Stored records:
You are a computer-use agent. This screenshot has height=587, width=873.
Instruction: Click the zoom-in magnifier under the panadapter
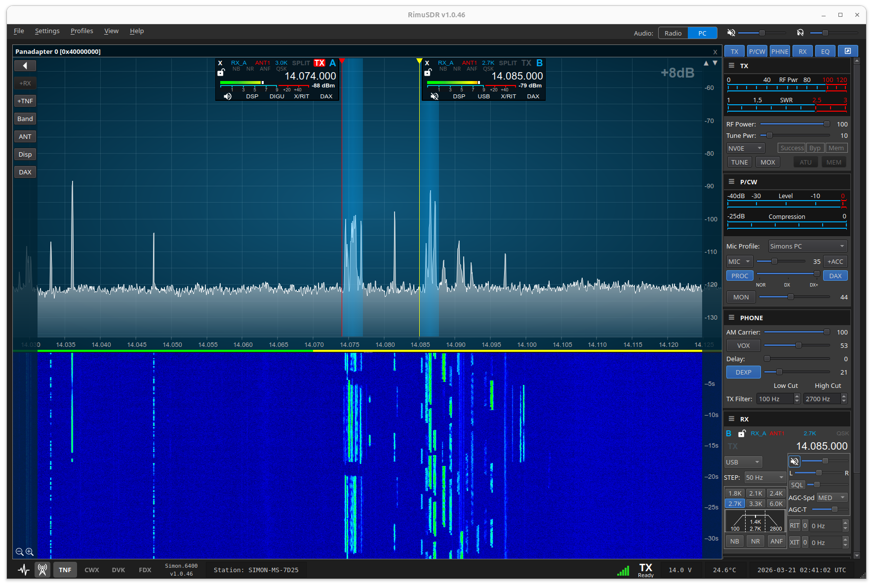coord(30,552)
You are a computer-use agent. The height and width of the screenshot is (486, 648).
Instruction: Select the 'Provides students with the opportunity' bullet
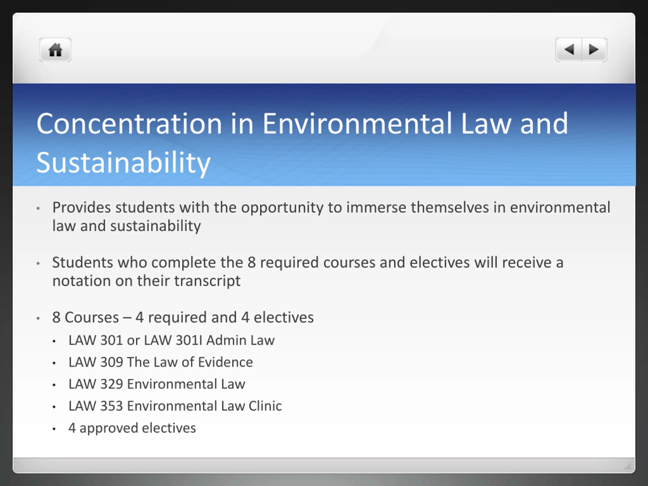pyautogui.click(x=331, y=207)
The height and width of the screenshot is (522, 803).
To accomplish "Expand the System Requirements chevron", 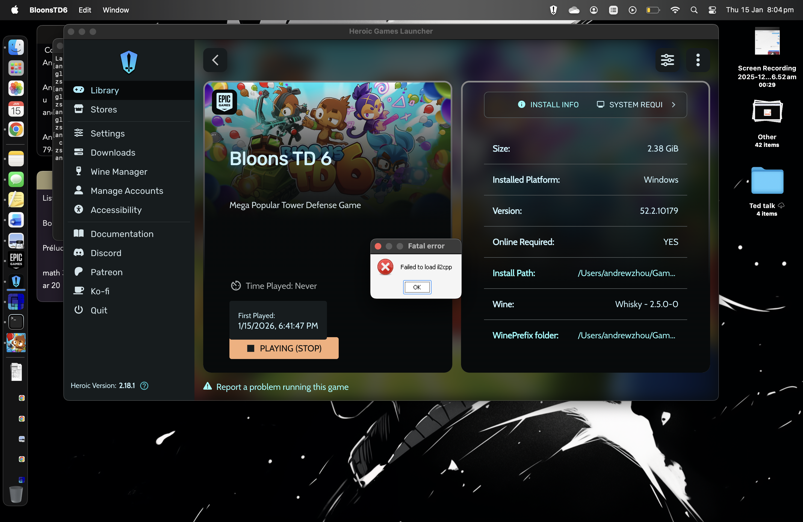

* Instructions to follow
Type out all of the records exactly, leaving out any picture.

* Written response
You are a computer-use agent. This screenshot has height=587, width=873.
Instruction: Click the zoom-in magnifier under the panadapter
coord(30,552)
You are a computer-use agent. The height and width of the screenshot is (486, 648).
Instruction: Select the 'Provides students with the opportunity' bullet
pyautogui.click(x=331, y=207)
The height and width of the screenshot is (522, 803).
To accomplish "Expand the System Requirements chevron", 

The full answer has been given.